# DATASET
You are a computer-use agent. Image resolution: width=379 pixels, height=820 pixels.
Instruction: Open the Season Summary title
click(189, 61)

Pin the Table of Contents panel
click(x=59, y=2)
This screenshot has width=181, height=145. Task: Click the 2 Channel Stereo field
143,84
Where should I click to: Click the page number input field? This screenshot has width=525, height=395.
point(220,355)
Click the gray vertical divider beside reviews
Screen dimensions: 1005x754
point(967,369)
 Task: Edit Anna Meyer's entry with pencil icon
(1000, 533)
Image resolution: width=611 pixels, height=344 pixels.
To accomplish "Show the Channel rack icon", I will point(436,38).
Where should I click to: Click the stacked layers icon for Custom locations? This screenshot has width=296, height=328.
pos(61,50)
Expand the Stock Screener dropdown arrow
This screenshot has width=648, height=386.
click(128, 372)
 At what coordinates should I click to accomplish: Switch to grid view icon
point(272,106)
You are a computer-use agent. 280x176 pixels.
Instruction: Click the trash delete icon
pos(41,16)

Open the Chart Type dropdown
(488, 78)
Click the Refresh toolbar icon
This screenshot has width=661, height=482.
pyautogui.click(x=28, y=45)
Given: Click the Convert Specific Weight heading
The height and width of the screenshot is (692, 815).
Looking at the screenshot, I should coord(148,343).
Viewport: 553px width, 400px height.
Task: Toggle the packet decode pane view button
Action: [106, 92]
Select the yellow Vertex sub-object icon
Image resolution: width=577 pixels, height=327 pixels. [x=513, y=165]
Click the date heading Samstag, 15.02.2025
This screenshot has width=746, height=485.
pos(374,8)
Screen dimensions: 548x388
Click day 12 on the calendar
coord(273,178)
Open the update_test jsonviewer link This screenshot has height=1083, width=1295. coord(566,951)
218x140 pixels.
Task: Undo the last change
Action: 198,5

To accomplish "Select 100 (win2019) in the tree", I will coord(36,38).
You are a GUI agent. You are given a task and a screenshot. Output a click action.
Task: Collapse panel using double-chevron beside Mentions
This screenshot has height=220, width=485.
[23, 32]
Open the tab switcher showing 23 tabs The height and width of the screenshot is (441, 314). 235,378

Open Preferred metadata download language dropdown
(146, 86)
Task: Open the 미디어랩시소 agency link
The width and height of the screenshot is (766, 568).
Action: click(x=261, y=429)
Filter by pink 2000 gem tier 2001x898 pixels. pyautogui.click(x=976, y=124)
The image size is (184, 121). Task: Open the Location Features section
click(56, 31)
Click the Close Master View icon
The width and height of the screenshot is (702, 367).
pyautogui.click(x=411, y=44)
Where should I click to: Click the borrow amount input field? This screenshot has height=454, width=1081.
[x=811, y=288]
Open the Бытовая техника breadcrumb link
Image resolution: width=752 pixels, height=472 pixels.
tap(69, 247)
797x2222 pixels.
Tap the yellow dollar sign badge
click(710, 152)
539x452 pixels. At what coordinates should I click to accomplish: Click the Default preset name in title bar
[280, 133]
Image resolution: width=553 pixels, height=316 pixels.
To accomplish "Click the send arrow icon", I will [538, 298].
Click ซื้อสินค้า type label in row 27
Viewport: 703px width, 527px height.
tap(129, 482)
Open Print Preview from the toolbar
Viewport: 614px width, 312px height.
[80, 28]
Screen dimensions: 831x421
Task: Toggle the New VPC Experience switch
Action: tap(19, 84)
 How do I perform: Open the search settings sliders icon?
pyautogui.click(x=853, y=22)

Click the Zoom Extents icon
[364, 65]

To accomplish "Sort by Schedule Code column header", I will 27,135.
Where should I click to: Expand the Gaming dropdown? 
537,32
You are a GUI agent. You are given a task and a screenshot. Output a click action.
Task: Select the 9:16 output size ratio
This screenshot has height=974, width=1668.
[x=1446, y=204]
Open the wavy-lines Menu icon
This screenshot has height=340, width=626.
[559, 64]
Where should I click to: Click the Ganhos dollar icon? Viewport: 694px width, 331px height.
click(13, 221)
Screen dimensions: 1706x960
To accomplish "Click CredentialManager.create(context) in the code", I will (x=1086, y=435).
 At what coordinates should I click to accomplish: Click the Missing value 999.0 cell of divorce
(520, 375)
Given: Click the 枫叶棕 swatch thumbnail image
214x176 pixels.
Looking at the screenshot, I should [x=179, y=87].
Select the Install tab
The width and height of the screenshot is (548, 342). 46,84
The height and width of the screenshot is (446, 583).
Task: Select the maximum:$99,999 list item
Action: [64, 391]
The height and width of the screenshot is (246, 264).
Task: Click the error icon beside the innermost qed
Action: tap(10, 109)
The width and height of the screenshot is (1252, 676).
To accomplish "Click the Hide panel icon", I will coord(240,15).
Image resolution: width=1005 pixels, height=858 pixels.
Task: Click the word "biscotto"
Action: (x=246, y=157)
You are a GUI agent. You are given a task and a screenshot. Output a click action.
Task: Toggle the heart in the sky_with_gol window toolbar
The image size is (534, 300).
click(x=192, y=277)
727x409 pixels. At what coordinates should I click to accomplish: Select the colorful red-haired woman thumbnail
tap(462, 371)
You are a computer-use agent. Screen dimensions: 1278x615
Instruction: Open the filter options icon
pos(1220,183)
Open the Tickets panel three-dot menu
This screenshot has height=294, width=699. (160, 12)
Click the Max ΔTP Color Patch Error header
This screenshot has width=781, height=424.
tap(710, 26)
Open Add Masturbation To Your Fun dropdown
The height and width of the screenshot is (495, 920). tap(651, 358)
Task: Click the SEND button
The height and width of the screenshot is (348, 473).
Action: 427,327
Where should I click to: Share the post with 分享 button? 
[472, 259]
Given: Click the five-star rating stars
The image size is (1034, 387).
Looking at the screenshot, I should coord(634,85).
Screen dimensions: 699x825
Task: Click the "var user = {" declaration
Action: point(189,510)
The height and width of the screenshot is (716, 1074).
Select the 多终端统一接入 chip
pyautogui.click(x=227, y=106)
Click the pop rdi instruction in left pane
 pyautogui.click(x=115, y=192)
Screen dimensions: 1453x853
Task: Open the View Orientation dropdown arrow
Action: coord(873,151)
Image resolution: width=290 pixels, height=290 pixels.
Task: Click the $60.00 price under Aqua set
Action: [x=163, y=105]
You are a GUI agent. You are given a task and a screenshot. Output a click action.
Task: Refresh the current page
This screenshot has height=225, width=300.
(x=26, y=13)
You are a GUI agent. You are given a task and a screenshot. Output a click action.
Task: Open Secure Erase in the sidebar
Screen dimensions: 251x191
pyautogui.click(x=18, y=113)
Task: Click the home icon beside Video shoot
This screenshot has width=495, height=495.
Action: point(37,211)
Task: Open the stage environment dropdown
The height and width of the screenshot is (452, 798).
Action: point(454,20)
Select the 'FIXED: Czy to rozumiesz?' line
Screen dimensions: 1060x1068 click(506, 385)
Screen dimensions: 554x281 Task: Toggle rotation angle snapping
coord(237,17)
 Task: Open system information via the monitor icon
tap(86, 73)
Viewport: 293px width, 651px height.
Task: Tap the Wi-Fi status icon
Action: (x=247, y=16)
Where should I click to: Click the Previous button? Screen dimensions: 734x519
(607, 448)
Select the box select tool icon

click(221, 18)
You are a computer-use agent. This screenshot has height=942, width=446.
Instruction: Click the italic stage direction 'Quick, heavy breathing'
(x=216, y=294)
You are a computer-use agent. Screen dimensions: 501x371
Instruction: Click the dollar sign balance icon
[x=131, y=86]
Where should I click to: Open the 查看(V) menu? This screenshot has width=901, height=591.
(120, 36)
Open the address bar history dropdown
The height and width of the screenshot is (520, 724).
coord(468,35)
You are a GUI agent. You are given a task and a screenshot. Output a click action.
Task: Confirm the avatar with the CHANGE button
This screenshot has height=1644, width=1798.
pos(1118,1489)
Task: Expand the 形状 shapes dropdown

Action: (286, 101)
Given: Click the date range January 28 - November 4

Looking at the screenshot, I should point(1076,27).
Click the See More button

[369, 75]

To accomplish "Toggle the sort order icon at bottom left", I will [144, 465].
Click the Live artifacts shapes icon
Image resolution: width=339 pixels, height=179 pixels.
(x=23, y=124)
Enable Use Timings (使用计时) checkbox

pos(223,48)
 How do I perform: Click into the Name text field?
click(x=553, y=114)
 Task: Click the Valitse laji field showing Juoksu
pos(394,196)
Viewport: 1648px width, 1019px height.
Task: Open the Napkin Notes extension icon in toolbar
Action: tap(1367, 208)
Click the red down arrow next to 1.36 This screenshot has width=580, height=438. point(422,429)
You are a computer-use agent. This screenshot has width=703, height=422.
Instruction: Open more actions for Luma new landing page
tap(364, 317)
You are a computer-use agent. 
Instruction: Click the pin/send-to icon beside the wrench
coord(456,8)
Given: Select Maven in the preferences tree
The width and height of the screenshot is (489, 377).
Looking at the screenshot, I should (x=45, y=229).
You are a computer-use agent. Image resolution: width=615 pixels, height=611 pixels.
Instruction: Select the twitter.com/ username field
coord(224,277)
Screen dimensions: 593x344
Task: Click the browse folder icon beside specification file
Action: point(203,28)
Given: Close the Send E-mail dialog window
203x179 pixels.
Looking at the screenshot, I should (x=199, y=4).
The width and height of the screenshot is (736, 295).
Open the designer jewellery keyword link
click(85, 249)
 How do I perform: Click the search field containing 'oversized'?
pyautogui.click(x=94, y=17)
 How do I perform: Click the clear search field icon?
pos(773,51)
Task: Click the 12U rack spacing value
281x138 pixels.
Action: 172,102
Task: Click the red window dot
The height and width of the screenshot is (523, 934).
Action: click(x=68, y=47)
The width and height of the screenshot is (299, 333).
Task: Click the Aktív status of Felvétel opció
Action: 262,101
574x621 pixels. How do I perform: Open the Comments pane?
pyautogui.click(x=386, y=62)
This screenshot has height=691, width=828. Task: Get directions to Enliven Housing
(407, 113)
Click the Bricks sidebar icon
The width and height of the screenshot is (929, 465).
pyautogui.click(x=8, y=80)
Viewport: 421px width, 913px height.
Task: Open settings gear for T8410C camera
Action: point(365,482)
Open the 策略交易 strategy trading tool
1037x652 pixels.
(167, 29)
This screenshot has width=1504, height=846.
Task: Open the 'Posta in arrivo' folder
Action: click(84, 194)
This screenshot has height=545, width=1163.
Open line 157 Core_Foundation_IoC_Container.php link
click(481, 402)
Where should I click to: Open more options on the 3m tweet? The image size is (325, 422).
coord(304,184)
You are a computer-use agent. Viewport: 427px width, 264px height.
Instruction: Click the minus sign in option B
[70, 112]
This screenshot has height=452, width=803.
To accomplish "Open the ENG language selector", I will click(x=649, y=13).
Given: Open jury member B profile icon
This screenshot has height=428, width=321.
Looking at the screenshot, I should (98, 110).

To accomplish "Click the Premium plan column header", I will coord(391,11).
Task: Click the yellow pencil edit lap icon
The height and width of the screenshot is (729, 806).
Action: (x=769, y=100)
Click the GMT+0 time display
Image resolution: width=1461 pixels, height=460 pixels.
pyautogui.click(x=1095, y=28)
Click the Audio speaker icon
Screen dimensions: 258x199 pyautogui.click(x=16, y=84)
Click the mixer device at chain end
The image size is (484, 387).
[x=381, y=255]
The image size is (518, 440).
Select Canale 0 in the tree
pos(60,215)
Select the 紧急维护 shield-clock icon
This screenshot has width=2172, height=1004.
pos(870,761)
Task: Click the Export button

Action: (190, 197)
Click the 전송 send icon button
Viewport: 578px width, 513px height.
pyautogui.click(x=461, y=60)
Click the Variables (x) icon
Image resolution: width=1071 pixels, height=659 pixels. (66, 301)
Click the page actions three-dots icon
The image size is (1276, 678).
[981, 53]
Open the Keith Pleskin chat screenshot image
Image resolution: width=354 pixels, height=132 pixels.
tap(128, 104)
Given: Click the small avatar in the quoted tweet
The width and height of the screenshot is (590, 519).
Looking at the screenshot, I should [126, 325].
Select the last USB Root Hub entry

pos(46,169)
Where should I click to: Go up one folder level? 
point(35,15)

# WORK TASK
Report all lines above with "sidebar".

# SOLUTION TO THE PROBLEM
Task: Open Secure Erase in the sidebar
Click the Bricks sidebar icon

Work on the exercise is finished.